QEMU Guest Agent Wrapper - Development Notes

This document provides detailed explanations of the implementation, key concepts, and design decisions made during the development of the QGA wrapper.

Overview
Architecture
Core Components
Communication Protocol
Async Command Execution
Error Handling
Extending the Wrapper
Testing & Debugging

Overview

The QEMU Guest Agent (QGA) wrapper is a Python tool that enables host-to-guest communication for QEMU/KVM virtual machines.

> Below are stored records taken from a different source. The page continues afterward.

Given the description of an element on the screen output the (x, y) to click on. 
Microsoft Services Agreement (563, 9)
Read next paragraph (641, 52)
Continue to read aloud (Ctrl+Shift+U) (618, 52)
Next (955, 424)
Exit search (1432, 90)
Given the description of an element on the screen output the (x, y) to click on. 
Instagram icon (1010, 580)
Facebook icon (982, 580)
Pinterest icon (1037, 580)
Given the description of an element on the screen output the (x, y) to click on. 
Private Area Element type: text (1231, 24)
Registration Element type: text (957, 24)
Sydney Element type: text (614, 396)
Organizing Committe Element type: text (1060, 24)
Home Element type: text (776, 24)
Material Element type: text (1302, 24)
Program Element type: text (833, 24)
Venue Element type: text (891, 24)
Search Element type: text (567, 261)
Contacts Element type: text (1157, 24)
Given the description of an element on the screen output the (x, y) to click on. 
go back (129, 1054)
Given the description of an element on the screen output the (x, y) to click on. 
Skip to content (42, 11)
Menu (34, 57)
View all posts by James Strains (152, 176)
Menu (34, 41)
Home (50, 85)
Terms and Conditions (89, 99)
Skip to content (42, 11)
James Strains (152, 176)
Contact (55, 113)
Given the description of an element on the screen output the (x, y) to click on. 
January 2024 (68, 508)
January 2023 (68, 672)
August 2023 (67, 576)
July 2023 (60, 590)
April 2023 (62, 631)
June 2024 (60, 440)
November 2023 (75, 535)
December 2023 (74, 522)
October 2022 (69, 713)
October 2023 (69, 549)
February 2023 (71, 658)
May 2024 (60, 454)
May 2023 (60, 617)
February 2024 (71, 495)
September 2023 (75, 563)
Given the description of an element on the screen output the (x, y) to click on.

It abstracts the low-level JSON-RPC protocol used by QGA into a user-friendly Python API and CLI.

Design Goals

Simplicity: Easy to use for common operations
Extensibility: Simple to add support for new QGA commands
Robustness: Proper error handling and timeout management
Completeness: Support for the full range of QGA operations

Architecture

The wrapper follows a layered architecture:

┌─────────────────────────────────────────┐
│         CLI Interface (src/qga)          │
│  User-facing command-line tool          │
└─────────────────┬───────────────────────┘
                  │
┌─────────────────▼───────────────────────┐
│      High-Level API (QGAClient)          │
│  - Convenient methods for operations     │
│  - Async command execution handling      │
│  - Data encoding/decoding                │
└─────────────────┬───────────────────────┘
                  │
┌─────────────────▼───────────────────────┐
│   Low-Level Comm (QGAConnection)         │
│  - Socket management                     │
│  - JSON-RPC protocol handling            │
│  - Basic error checking                  │
└─────────────────┬───────────────────────┘
                  │
┌─────────────────▼───────────────────────┐
│         Unix Socket (/tmp/qga.sock)      │
│         QEMU Guest Agent                 │
└──────────────────────────────────────────┘

Core Components

1. QGAConnection (Low-Level Layer)

Purpose: Handles Unix socket communication and JSON-RPC protocol

Key Responsibilities:

Establishing and managing socket connections
Serializing commands to JSON-RPC format
Deserializing responses from JSON
Basic error detection (connection errors, JSON parsing errors)

Implementation Details:

class QGAConnection:
    def __init__(self, socket_path: str, timeout: int = 30):
        self.socket_path = socket_path
        self.timeout = timeout
        self._sock = None

The connection is lazy - it doesn't connect until connect() is called. This allows for flexible usage patterns.

JSON-RPC Protocol:

QGA uses JSON-RPC 1.0 format:

Request:

{"execute": "guest-ping"}

Response:

{"return": {}}

Error Response:

{"error": {"class": "CommandNotFound", "desc": "..."}}

Socket Communication Strategy:

The response reading logic is critical and handles several edge cases:

Complete Response Detection: We read chunks and try to parse as JSON. If successful, we have a complete response.
Partial Response Handling: If JSON parsing fails, we continue reading.
End Detection: We look for newlines or closing braces as hints that more data might not be coming.
Graceful Timeout: A short timeout on the final read attempt ensures we don't wait forever.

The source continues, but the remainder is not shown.